During Feb. 14 oral arguments in the case, the government claimed that the plaintiffs had not petitioned the DEA to reclassify marijuana.

“When agencies are set up to do the very thing that you want me to do, the right thing to do is defer to the agency,” Hellerstein told Hiller.

During the hearing Hillerstein did show sympathy for the plaintiffs’ claims that medical marijuana has helped them.

“How could anyone say that your clients’ lives have not been saved by marijuana?” Hellerstein said.

The five plaintiffs in the case are a diverse group of cannabis advocates from around the country, the Cannabist previously reported.

Retired NFL defensive end Marvin Washington of Dallas, a long-time cannabis legalization proponent, sued because the CSA makes him ineligible to obtain grants under the Federal Minority Business Enterprise program to start a medical marijuana business.

Alexis Bortell, young medical cannabis patient
Alexis Bortell, age 11, gets a kiss from her father, Dean Bortell, as the two wait to testify during a Colorado House committee hearing on marijuana legislation March 6, 2017, in Denver. (David Zalubowski, The Associated Press)

Alexis Bortell, 11, uses medical cannabis to treat her intractable epilepsy. Her parents — both military veterans — moved their family from Texas to Larkspur, Colo., so that she could access the medicine that her family says drastically improved her seizure condition. She sued because the CSA restricts her ability to travel freely with her medicine and also because the federal illegality of cannabis forbids her from fully accessing the benefits due her as the child of a military veteran.

When he was just 1, Jagger Cotte of DeKalb County, Ga., was put in hospice care, diagnosed with deadly Leigh’s Disease. His parents turned to medical cannabis with hopes of relieving his near constant pain and believe it has extended his life. Now 6, Jagger relies on medical cannabis and, like Alexis, sued because the CSA takes away his right to travel by airplane or travel to or through states in which medical cannabis is illegal.

Jose Belen, plaintiff in lawsuit challenging marijuana's Schedule I status
Iraq war veteran Jose Belen, who takes marijuana to treat post-traumatic stress disorder, poses in front of federal court, Tuesday, Feb. 13, 2018, in New York. (AP Photo/Mark Lennihan)

Jose Balen, 34, of Seminole County, Fla., served in the U.S. Army and was deployed to Iraq for 14 months starting in May 2003. He now uses medical cannabis to treat PTSD, and sued for the right to safely enter a military base, travel by airplane, and travel to states where medical cannabis is illegal.
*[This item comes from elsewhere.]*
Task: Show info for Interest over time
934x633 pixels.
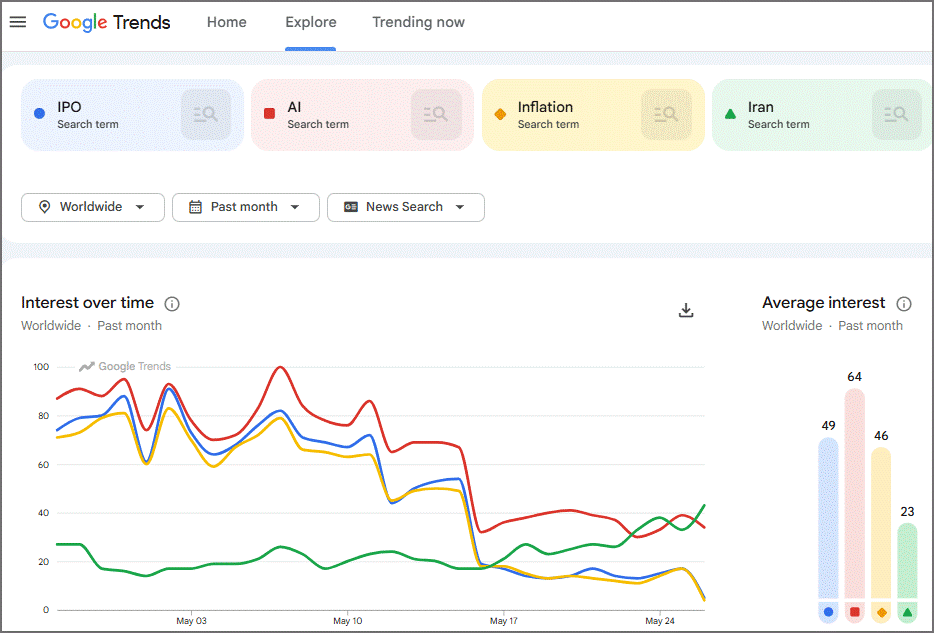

New York’s Cannabis Cultural Association is a 501(c)3 nonprofit helping marginalized and underrepresented communities engage in the legal cannabis industry; fighting for criminal justice reform; improving access to medical cannabis; and advocating for adult use legalization. In the lawsuit, the group contended that the CSA was enacted and enforced in a discriminatory manner historically targeting populations of color and today prevents them from participating in the legal cannabis industry.

Hiller on Monday vowed to appeal the decision.

“This case will continue to move forward,” he said “Notwithstanding the outcome today, we remain confident that the final disposition of this case will include a finding that the classification of cannabis under the Controlled Substances Act is unconstitutional – freeing millions of Americans to safely treat their conditions with a plant that maintains their health and their lives.”

In a statement, Belen called the ruling disappointing, “but just the beginning.”

“We are on the right side of history, and we will take this fight to the Supreme Court if necessary,” he said.